Tally the lines of the records below that contain the string "width", treating case as significant. Give only the count.

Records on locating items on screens
==========

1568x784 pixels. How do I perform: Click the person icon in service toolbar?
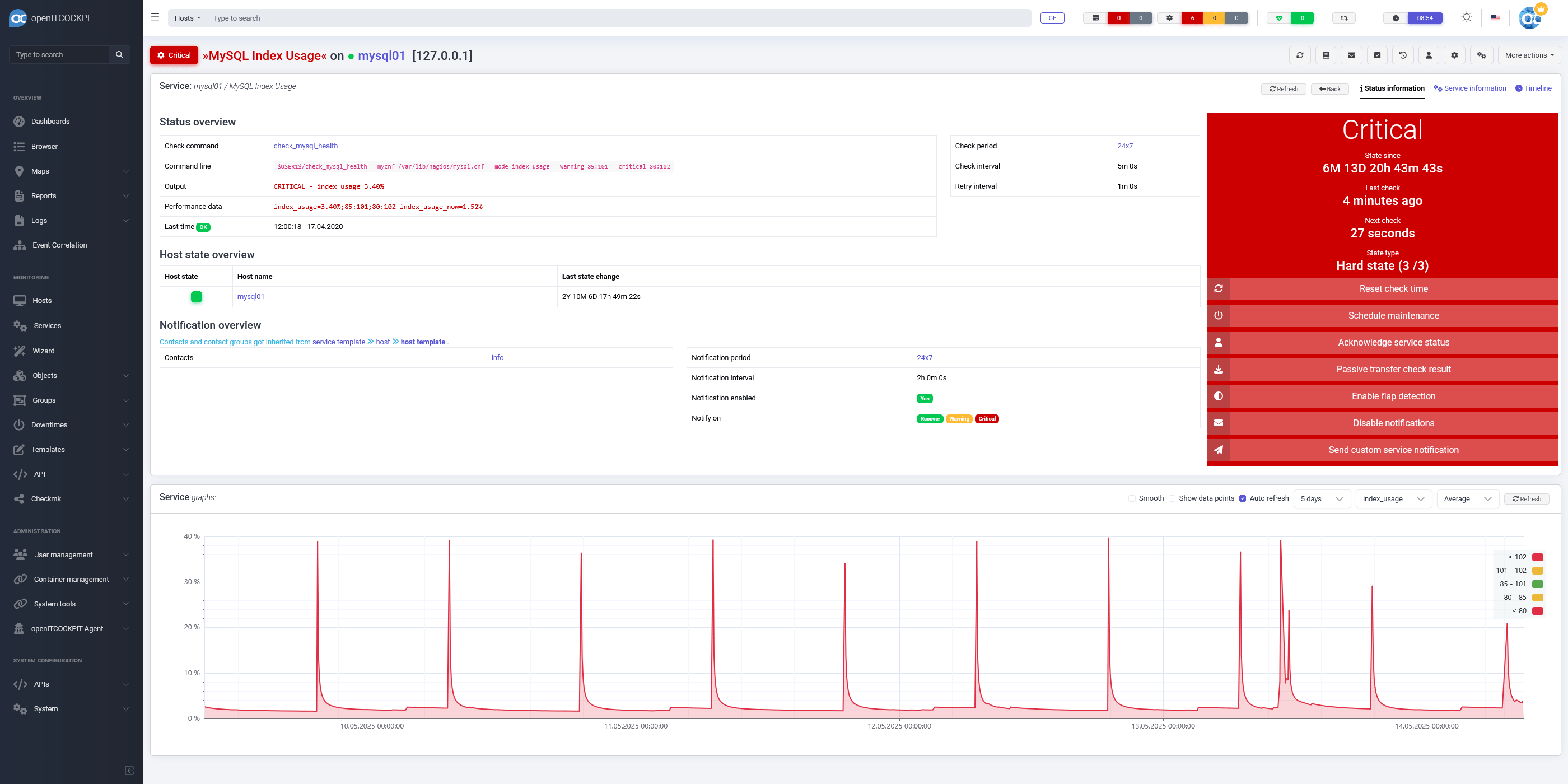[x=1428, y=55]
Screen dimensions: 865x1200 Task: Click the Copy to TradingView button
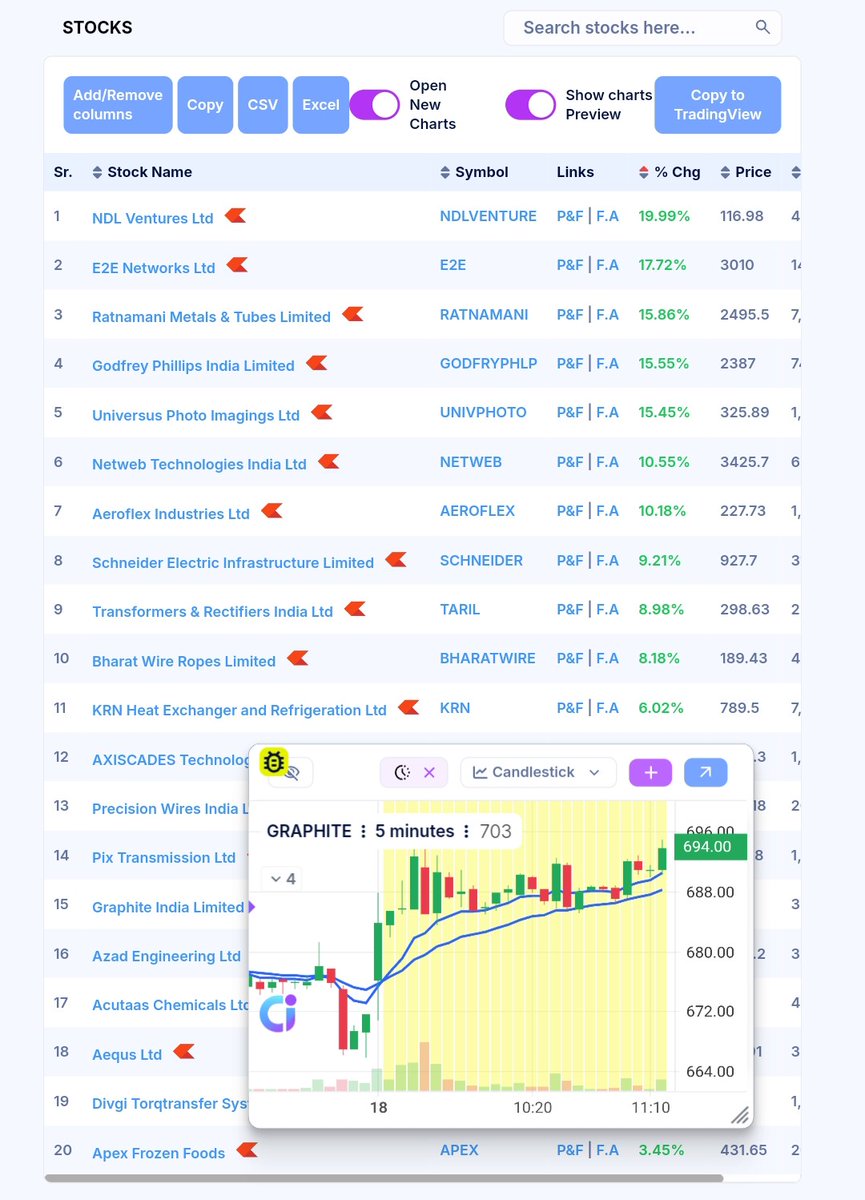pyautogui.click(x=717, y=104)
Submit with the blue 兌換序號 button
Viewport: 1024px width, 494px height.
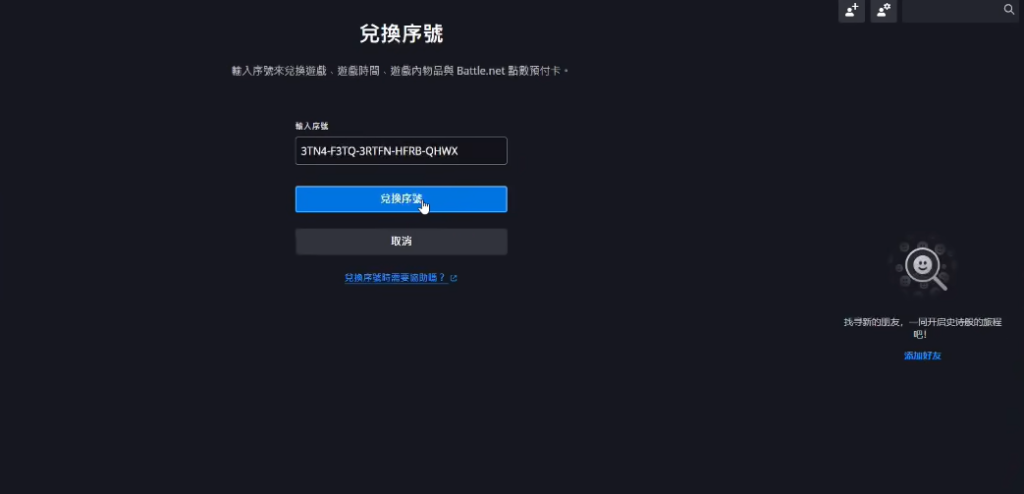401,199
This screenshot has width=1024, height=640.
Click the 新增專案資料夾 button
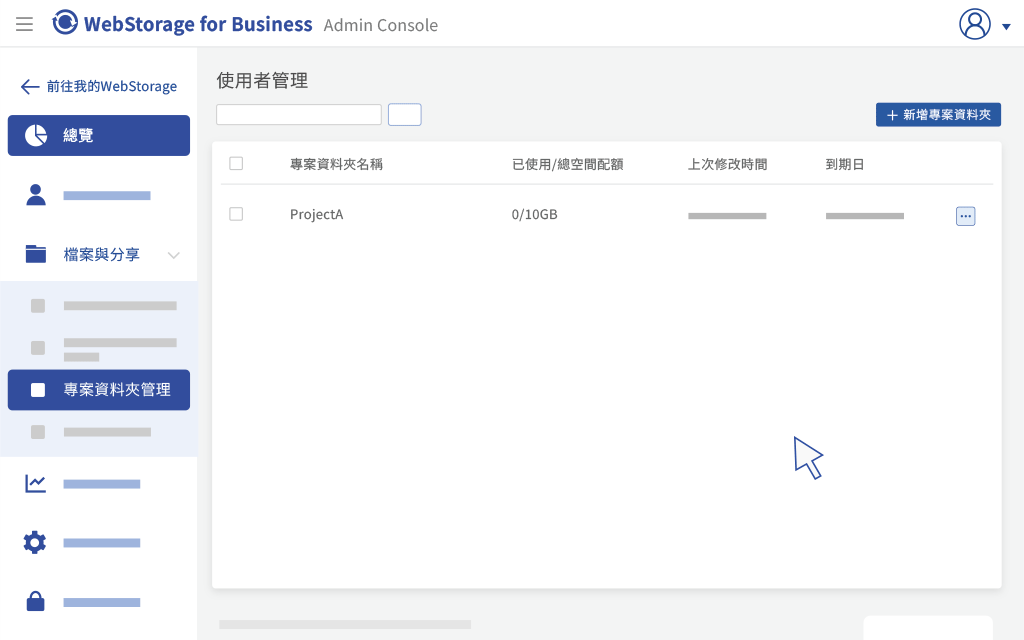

==========

* **The response**
2